KEY FINDINGS: Sixty-three patients with medically intractable epilepsy underwent multilobar surgical resections during the study period (mean follow-up of 4.6 years). Predominant resection types included extended occipital (temporoparietooccipital, parietooccipital, temporooccipital: 57%), frontotemporal (21%), and temporoparietal (17%). Mean age at surgery was 21.4 years and mean age at seizure onset was 10.1 years. Fifty-six percent of the patients underwent extraoperative invasive electroencephalography (EEG) evaluations. At 6 postoperative months, 71% (95% confidence interval (CI) 65-77) were seizure-free (SF), 64% (CI 58-70) were SF at 1 year, 52% (CI 46-59) were SF at 5 years, and 41% (CI 32-50) remained SF at 10 years. Forty-one patients had at least one breakthrough seizure after surgery (median timing of recurrence 6.1 months), with an Engel class 1 achieved again by last follow-up in 12 of these 41 cases. Nine patients required a reoperation. Patients who underwent extended occipital/posterior quadrant resections had more favorable outcomes as compared to the other groups. With multivariate analysis, the type of resection (p = 0.03), preoperative auras (p = 0.03), an incomplete resection (0.03), and the presence of postoperative spikes (p = 0.0003) correlated with seizure recurrence. The risk of seizure recurrence for an incomplete resection was 2.3 (CI 1.53-3.36), preoperative aura 2.3 (CI 1.34-3.87), and postoperative spikes on surface EEG 2.5 (CI 1.29-4.71).

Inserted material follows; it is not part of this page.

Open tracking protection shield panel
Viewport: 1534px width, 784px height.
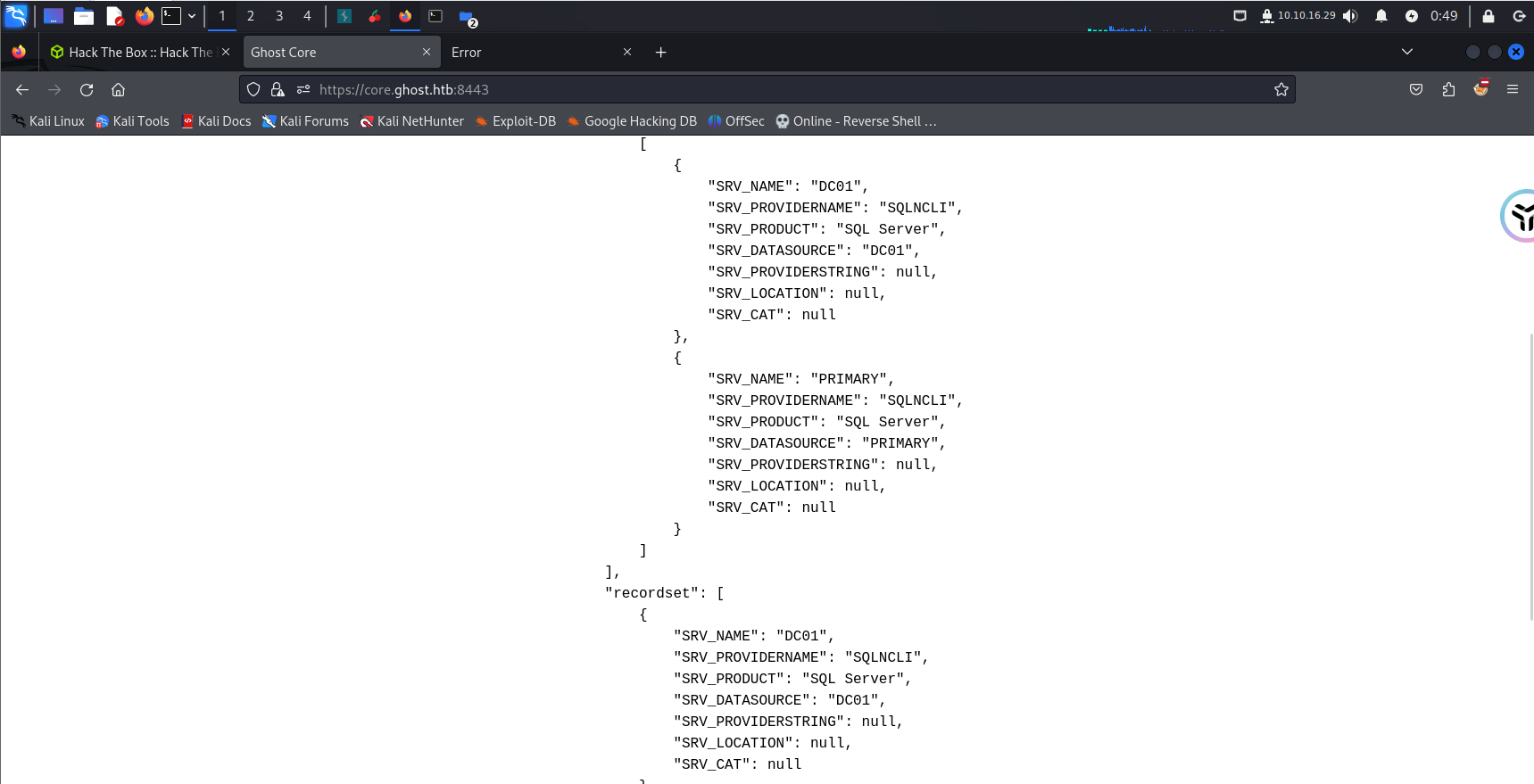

SIGNIFICANCE: A favorable outcome can be achieved in 41% of patients undergoing multilobar resections for epilepsy surgery at 10 years of follow-up. Close to one-third of patients who have breakthrough seizures after surgery are able to regain seizure freedom by last follow-up. Predictors of recurrence include resection type (frontotemporal and parietotemporal resections did worse), presence of preoperative aura, an incomplete surgical resection, and the presence of postoperative interictal discharges on EEG.